Она молчала по дороге, молчала, когда оформляли документы и передавали монахине, видимо, воспитательнице приюта, молчала, когда они уходили.
— Так что ты знаешь? — на обратном пути Жан повторил вопрос.
— Кривой Жак, у него с детства один глаз выбит, — подрался с кем-то. Хороший мужик был — не убивал, не грабил. Так, на стреме постоять, краденое перегрузить, труп спрятать, на подхвате, одним словом. Жену у него дворянчики молодые убили. Она красивая была, самая красивая из здешних шлюх, только богатых ублажала. Однажды ее двое молодых повес, из благородных, подцепили, да только просто использовать им скучно стало вот и начали… — капрал с отвращением сплюнул, — в общем, когда ее нашли, тело, все в порезах да ожогах было, во всех местах. Вот тогда Жак и того, отплатил, в общем, только, этот грех на нем и был. А потом, все — для дочери работал. На весь квартал клялся, что она у него, шлюхой не будет, хорошего ей мужа найдет. Да вон как все получилось.
— А что за вопрос? Ты сказал — с ним вопрос решили.
— А, это… — взгляд капрала стал злым, жестким. — Это то, за что я нашу работу ненавижу. Все знаем, а сделать ничего, не можем. Любопытно, тебе? Так слушай. Ты думаешь, те двое хлыщей оригиналы большие были? Так вот нет. В нашем добром. Амьене есть народ и позаковыристей — любят, сволочи, девочек, да таких, у кого еще и крови не было. Чего, глаза отводишь? Ты теперь в полиции, привыкай, мы не ювелиры, не с золотом работаем. И, кстати, ничего, такого, в этом нет, по крайней мере, веселый дом, где этим промышляют; он и не прячется особо, я его тебе потом покажу, можешь сходить, раз… э-э-э не надо на меня так смотреть, извини, ну дурак я, ну правда, прости — глупость, нет, гадость сказал, разозлился, понимаешь.
— Так вот, — продолжил Вида, — в прошлое дежурство, слышал я, что к нему из того дома подходили, предлагали дочь продать. Потом еле ноги унесли, да видать от своего не отступились. Это хорошо, мы рядом оказались. А не было, бы нас? Куда ей деваться, кому она нужна? И тут подошел бы добрый дядя или тетя, приголубили бы, предложили уют и тепло, и работала бы девчонка, никуда не делась. Не она первая, не она последняя.
Глава XXII
— Слушай, капрал, а откуда вот ты это знаешь? Вроде свидетели в Зеленом квартале не водятся? Или именно мне чего-то не говоришь?
— Не говорю. И никто из наших не скажет. Вы, господин сержант, человек новый, наших дел, простите, не знаете, так что и откровенности от ребят не ждите. Или верьте, или… — тут капрал замялся.
— Или увольняйте. Или увольняйтесь? Так?
— Не обижайся, — он вновь перешел на «ты», — сам подумай — если кто-то нам что-то рассказывает, он и в самом деле жизнью рискует. А ради чего? Заплатить мы не можем, наши доходы сам знаешь. Ну, прикроем где, на что-то глаза закроем. Но ведь не жизнью же он нам обязан.

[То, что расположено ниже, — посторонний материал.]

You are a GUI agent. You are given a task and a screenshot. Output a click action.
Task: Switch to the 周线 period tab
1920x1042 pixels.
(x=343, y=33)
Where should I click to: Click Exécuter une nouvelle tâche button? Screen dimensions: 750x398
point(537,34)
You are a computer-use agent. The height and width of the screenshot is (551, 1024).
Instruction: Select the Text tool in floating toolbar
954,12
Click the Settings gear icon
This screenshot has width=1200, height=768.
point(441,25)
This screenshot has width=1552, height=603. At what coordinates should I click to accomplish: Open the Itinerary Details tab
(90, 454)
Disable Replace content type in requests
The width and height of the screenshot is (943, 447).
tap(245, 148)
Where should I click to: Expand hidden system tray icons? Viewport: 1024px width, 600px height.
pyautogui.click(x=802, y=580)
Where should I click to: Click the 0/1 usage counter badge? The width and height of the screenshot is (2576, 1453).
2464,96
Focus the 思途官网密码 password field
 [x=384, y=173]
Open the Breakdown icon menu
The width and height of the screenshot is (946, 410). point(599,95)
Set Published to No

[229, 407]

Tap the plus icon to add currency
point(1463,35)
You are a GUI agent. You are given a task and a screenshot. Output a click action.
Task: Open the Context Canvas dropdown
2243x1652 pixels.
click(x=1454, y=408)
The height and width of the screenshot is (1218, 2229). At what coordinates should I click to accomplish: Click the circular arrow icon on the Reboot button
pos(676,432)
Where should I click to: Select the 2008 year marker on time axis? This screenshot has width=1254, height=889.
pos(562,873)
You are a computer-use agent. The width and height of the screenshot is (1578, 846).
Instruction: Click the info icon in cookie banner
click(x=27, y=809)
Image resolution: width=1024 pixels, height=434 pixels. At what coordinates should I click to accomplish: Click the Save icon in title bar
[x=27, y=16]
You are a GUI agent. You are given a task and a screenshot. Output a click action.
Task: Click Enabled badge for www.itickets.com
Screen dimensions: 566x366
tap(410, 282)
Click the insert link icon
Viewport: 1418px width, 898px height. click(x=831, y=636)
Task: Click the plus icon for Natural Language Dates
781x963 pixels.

Так что своих, извини, мы бережем.
Все правильно. Без агентуры в этом болоте работать бесполезно, а у этого пройдохи Вида она, похоже, сильная. Поэтому нечего лезть с расспросами, лучше подумайте, господин Ажан, как это использовать.
Вернувшись в здание полиции, патрульные написали подробные рапорты, блеснув высоким стилем. Жан с удивлением узнал, что, оказывается, труп лежал головой к пригороду и в то же время к повороту на улицу Нищих, ноги его были вытянуты вдоль тела, а глаза смотрели в лужу, на которой лежала голова. Воистину велик язык протоколов!
Когда сержант собрался писать собственный отчет, к нему подошел Маршанд:
— А, крестник Инквизитора, ну, как тебе Зеленый квартал?
— Бывало и хуже. А почему «крестник» и кто такой «Инквизитор»?